Mala política, peor economía
Leonardo Garnier

Leonardo Garnier
Sub/versiones: La Nación, Costa Rica, Jueves 31 de marzo, 2005
Si esto no es el colmo, ya no sé qué lo será: el gobierno le pide a la Sala Constitucional que no lo obligue a cumplir con su deber. Como lo oye. Y todo, supuestamente, a nombre de la economía. Pero no, la petición de los Ministerios de Hacienda y Presidencia para que la Sala Constitucional elimine la obligación existente de que los impuestos pagados por el marchamo y los combustibles se destinen a la construcción y reparación de carreteras no es buena economía, ni es buena política. Veamos.
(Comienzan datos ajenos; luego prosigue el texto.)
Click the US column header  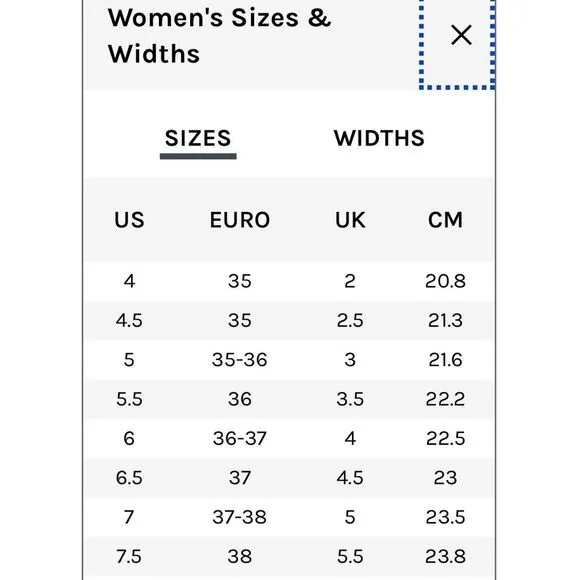[129, 220]
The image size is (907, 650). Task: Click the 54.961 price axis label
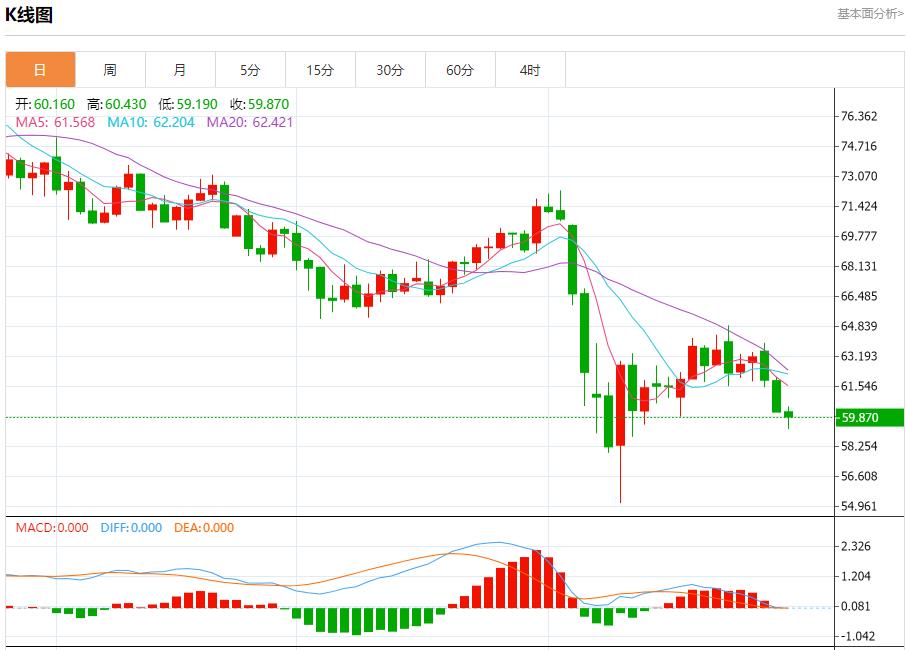point(860,506)
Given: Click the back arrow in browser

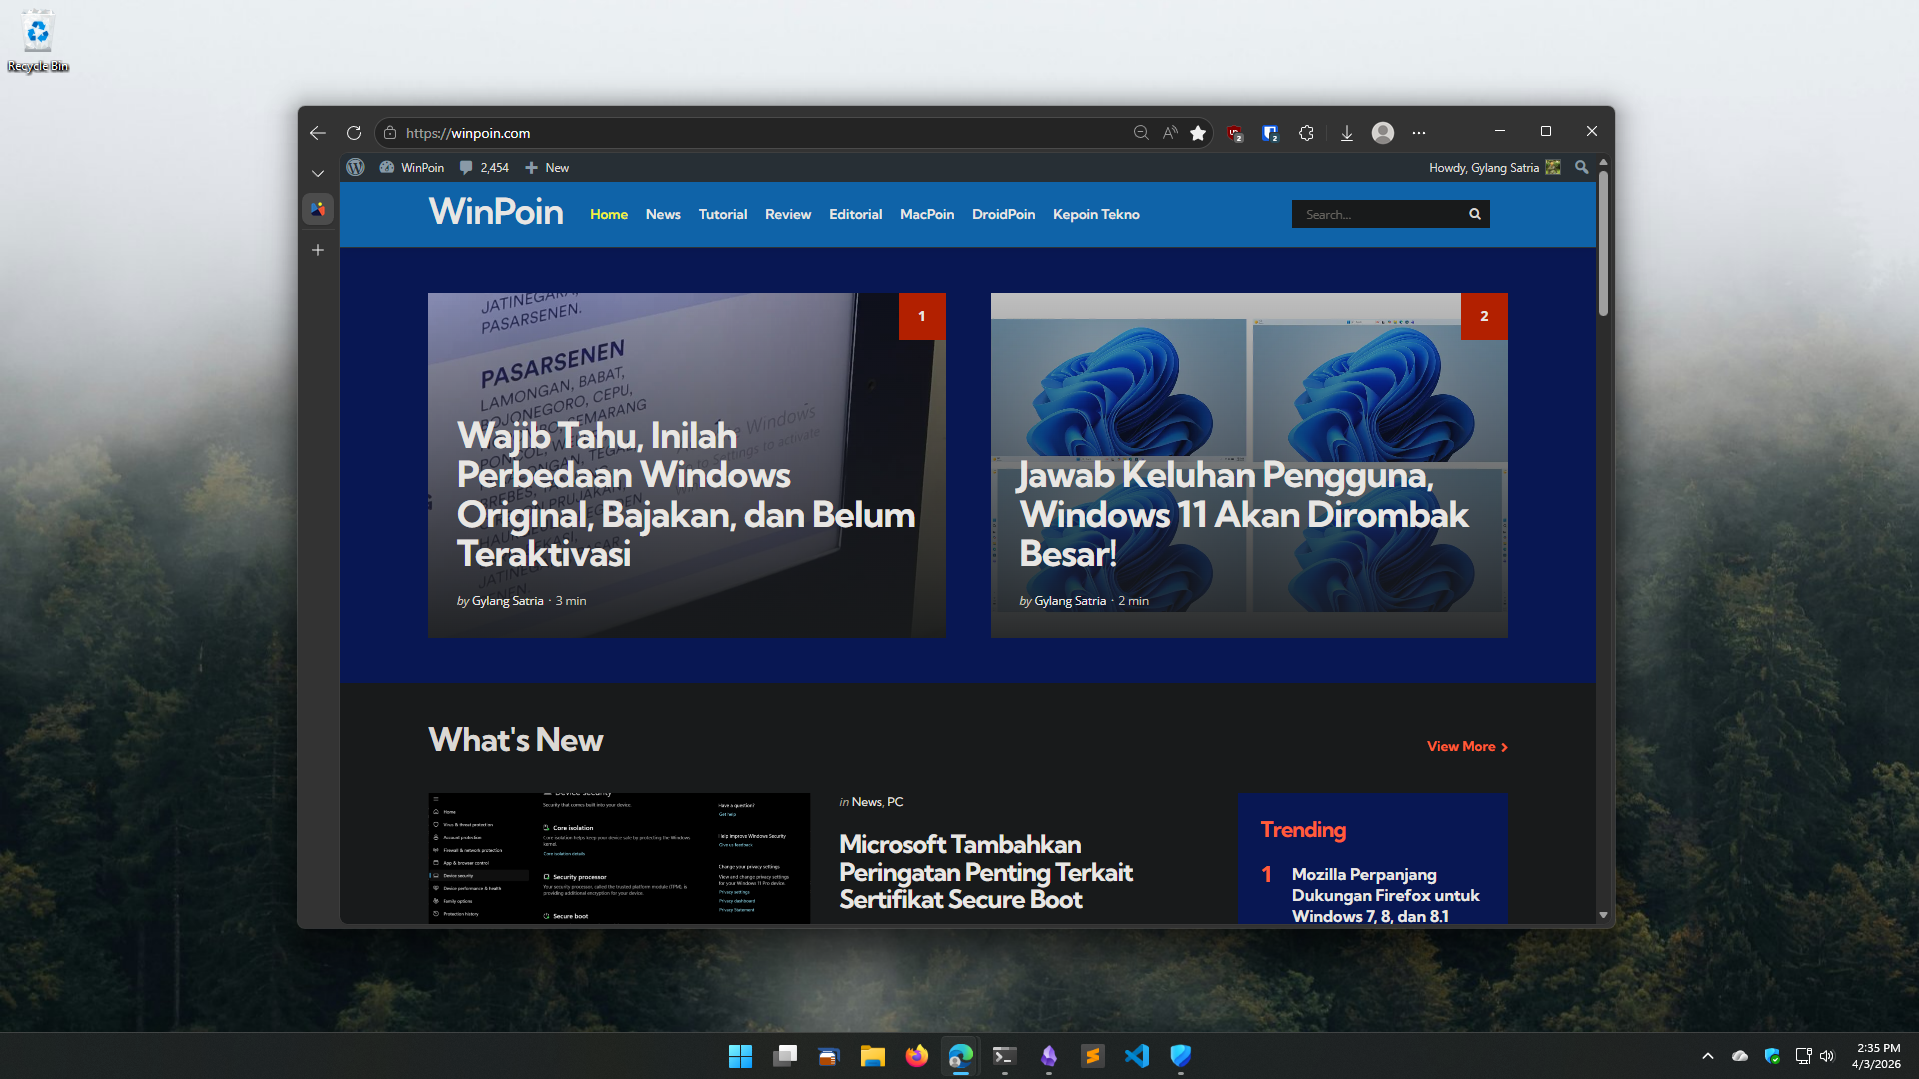Looking at the screenshot, I should click(318, 133).
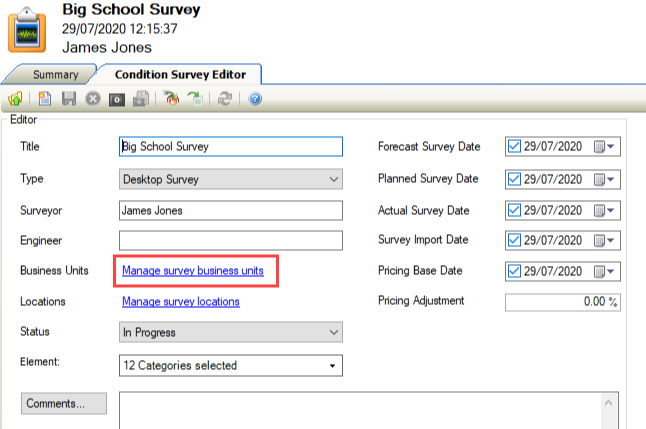Click the green up-arrow folder toolbar icon
Viewport: 646px width, 429px height.
click(x=16, y=99)
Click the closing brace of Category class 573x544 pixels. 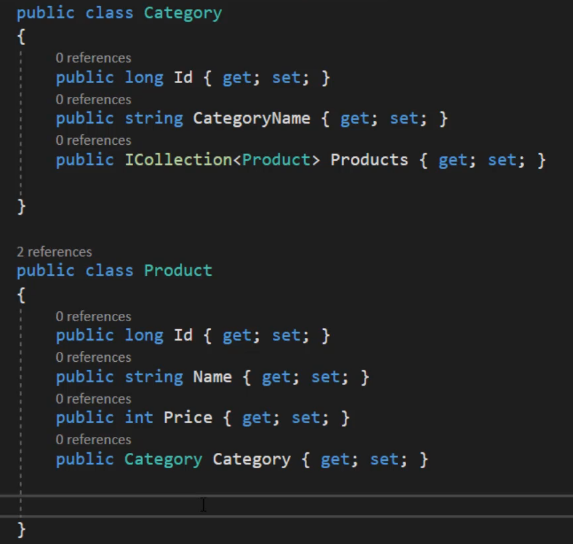point(22,207)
Es mala economía – y mal manejo de la hacienda pública – porque, en vez de ahorrarnos plata, nos hace gastar más y gastar mal: cualquiera sabe que es mejor y que sale más barato darle mantenimiento a tiempo a las carreteras que arreglarlas cuando ya es tarde, cuando están llenas de huecos, hundidas, despedazadas – como están. Esos ciento treinta y cinco mil millones de colones que el Ministerio de Hacienda dice habernos ahorrado en los últimos siete años son cualquier cosa menos un ahorro: se los gastaron en cosas distintas a lo que estaba legal y técnicamente establecido y luego, tranquilamente, “patearon la bola” para que quien venga después cargue con el problema de los caminos y las carreteras.
A la larga, el costo será mayor al supuesto ahorro. Además, tendremos que cargar con esos otros gastos – en compensadores, en llantas, en reparación de vehículos, en choques innecesarios y hasta en vidas – que, irrelevantes para Hacienda, nos agobian a nosotros y al país (y eso sin mencionar las pérdidas en inversión y crecimiento que resultan del mal estado de nuestra infraestructura). Gastar mal, gastar tarde, gastar más de la cuenta... ¿cómo puede justificarse esto a nombre de la economía y de la responsabilidad hacendaria, cuando es exactamente lo contrario?
Pero no se trata solo de mala economía, sino de mala política, porque sólo así puede entenderse esta burla a la voluntad ciudadana y a la ley, en momentos en que la confianza de los ciudadanos en la política está en uno de los puntos más bajos. Cuando se le habla de pagar impuestos, el tico reclama ¿para qué?, ¿para qué más impuestos?, ¿para que los desperdicien, para que los malgasten, para que se los roben? Para revertir eso, la gente necesita tener confianza de que lo que pague en impuestos de verdad se va a usar bien y en la forma acordada. Y ese es, precisamente, el papel político que le toca jugar a los impuestos de destino específico: devolverle a la gente la confianza en su gobierno. Algo de esto ocurrió en 1998, cuando el impuesto a los combustibles se empezó a traducir en la desaparición de los huecos por el bacheo y arreglo de caminos, calles y carreteras. La gente estaba contenta con ese impuesto, pero fue un “alegrón de burro”: al poco tiempo, la voracidad de la caja única – el hueco negro de hacienda – terminó por tragarse ilegalmente ese impuesto y, con él, la confianza que había empezado a surgir.
Por eso me cuesta entender que hoy, en momentos en que el propio Ministerio de Hacienda les está pidiendo a los diputados – y a todos nosotros – la aprobación de un proyecto de reforma fiscal que busca elevar la carga tributaria, el mismo Ministerio le pida a la Sala Constitucional que le permita burlarnos una vez más. No se vale. Nuestra economía necesita algo más. Nuestra democracia merece algo mejor.